Fig. 7

Correlation between IFN-I-NTAbs ARPE assay and ELISA/luciferase assays for neutralizing antibodies against type I IFNs. Correlation between the IFN-I-NTAbs ARPE cell-based assay and the ELISA and luciferase-based assays for detecting neutralizing antibodies against IFN-β (A), IFN-ω (B), and IFN-α2 (C). The Y-axis shows the percentage neutralization value of the IFN-I-NTAbs ARPE assay at different concentrations of type I IFNs (50 pg/mL, 100 pg/mL, 500 pg/mL, and 10 ng/mL). Red triangles represent positive results from the luciferase assay at 10 ng/mL. Green circles indicate positive results from the luciferase assay at 100 pg/mL. Black squares represent samples that were negative in the luciferase assay at 10 ng/mL but may neutralize at lower concentrations, as shown in the ARPE-NT assay.
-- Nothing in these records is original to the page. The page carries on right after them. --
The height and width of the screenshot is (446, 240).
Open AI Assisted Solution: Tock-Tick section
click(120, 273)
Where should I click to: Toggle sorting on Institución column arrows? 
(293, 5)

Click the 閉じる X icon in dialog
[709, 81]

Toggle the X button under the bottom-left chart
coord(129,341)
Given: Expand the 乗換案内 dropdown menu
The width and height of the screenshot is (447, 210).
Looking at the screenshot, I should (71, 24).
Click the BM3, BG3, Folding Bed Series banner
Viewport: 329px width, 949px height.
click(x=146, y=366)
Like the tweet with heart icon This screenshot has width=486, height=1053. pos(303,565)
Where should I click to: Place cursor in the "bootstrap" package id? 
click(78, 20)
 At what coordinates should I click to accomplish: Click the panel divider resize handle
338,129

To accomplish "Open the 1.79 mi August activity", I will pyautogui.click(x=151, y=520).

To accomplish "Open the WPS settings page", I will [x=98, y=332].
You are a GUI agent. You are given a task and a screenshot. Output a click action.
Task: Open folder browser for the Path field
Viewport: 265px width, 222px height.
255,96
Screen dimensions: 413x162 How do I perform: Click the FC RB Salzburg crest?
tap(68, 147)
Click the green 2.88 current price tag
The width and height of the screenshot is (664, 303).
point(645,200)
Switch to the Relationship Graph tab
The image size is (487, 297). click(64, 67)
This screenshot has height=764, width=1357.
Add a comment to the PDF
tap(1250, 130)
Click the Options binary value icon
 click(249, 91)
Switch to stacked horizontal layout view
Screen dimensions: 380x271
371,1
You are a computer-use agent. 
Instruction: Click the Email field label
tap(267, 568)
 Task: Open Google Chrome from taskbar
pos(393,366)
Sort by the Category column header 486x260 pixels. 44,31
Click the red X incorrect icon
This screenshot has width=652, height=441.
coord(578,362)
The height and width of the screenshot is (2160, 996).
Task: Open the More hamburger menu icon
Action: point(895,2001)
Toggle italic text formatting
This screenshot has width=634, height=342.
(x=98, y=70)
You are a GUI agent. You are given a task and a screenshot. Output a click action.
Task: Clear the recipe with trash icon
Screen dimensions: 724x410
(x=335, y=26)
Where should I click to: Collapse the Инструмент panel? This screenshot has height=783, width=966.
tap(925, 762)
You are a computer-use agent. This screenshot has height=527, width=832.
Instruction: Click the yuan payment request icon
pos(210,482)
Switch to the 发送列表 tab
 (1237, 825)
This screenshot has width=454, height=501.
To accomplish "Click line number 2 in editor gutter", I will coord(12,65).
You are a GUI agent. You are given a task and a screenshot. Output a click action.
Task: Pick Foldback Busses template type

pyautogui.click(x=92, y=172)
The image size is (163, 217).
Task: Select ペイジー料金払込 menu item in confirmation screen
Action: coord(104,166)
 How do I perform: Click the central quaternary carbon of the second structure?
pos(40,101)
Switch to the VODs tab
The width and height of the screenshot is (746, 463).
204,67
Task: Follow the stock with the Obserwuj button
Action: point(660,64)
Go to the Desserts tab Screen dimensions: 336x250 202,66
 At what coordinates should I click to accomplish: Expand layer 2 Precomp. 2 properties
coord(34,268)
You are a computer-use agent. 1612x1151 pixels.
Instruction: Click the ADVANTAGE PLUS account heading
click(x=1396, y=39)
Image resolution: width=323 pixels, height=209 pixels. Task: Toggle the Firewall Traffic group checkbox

Purple diamonds indicate positive results from the ELISA assay. These data demonstrate the concordance between the newly developed IFN-I-NTAbs ARPE assay and established methods, highlighting the ability of the ARPE assay to detect and quantify the functional neutralizing activity of type I IFN auto-antibodies, even at varying IFN concentrations.